- Exercise requirements:
Find every line in the records below that contains the word "Open", and copy each of those lines. Case counts.

Entries on target coordinates:

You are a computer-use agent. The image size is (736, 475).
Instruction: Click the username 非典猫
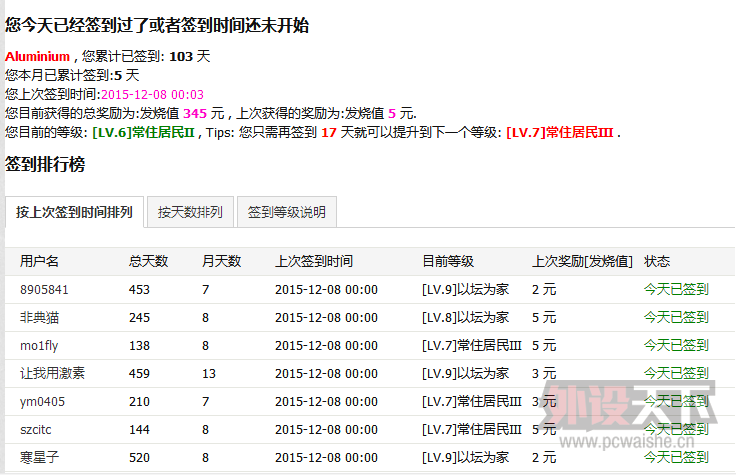click(39, 318)
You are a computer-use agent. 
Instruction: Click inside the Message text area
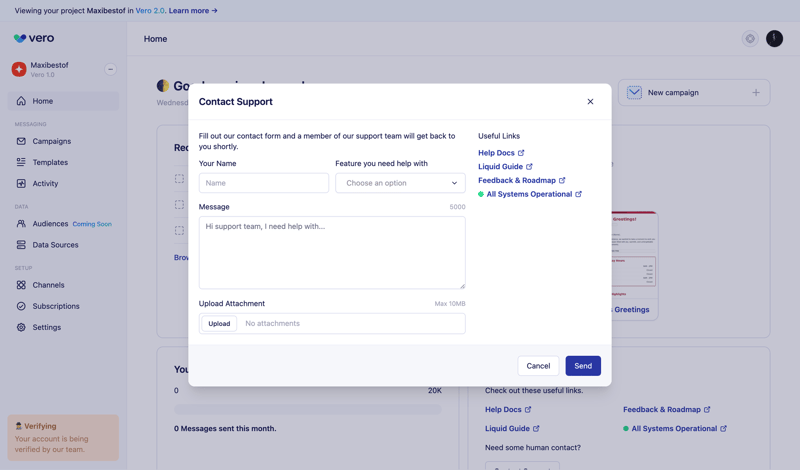[x=332, y=253]
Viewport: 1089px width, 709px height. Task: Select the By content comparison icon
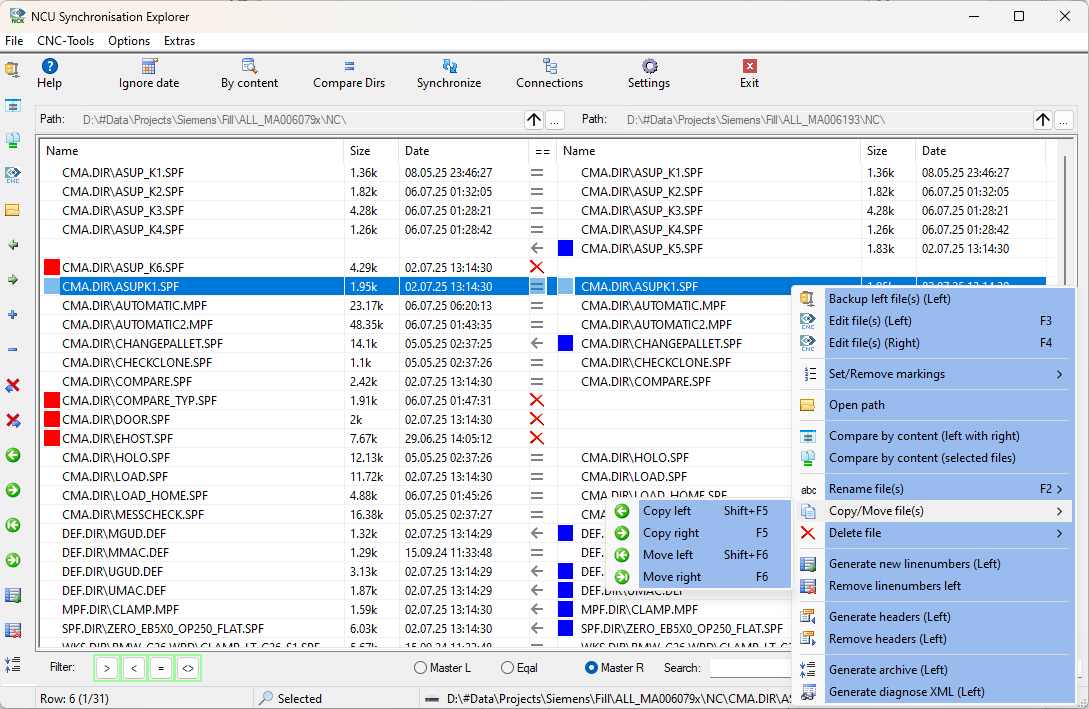[248, 73]
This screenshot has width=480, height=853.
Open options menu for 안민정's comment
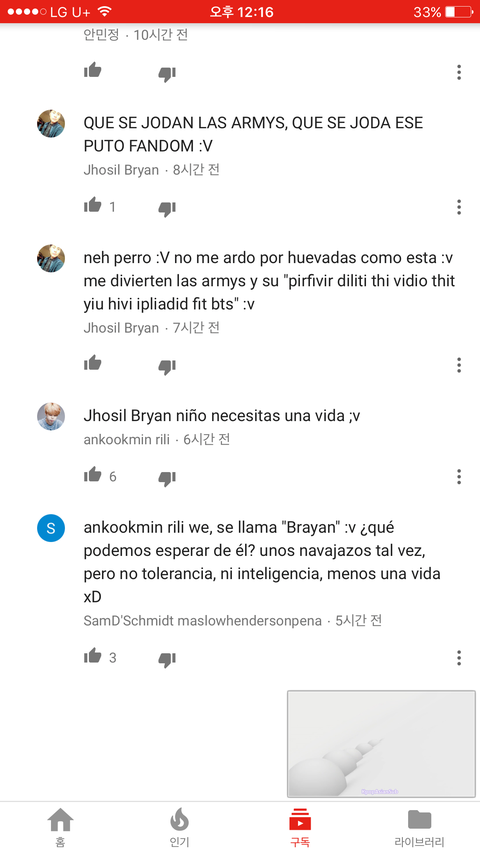point(459,72)
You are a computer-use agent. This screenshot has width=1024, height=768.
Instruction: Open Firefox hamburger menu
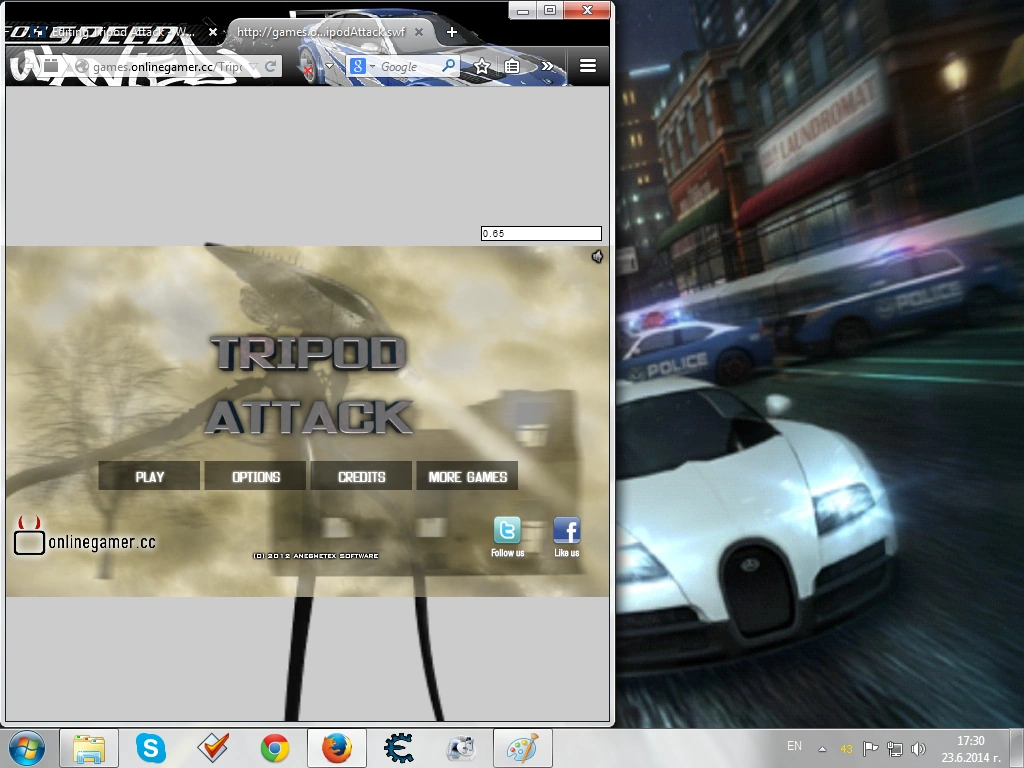click(588, 66)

- Output below:
Open options menu for 안민정's comment
Instruction: Open Firefox hamburger menu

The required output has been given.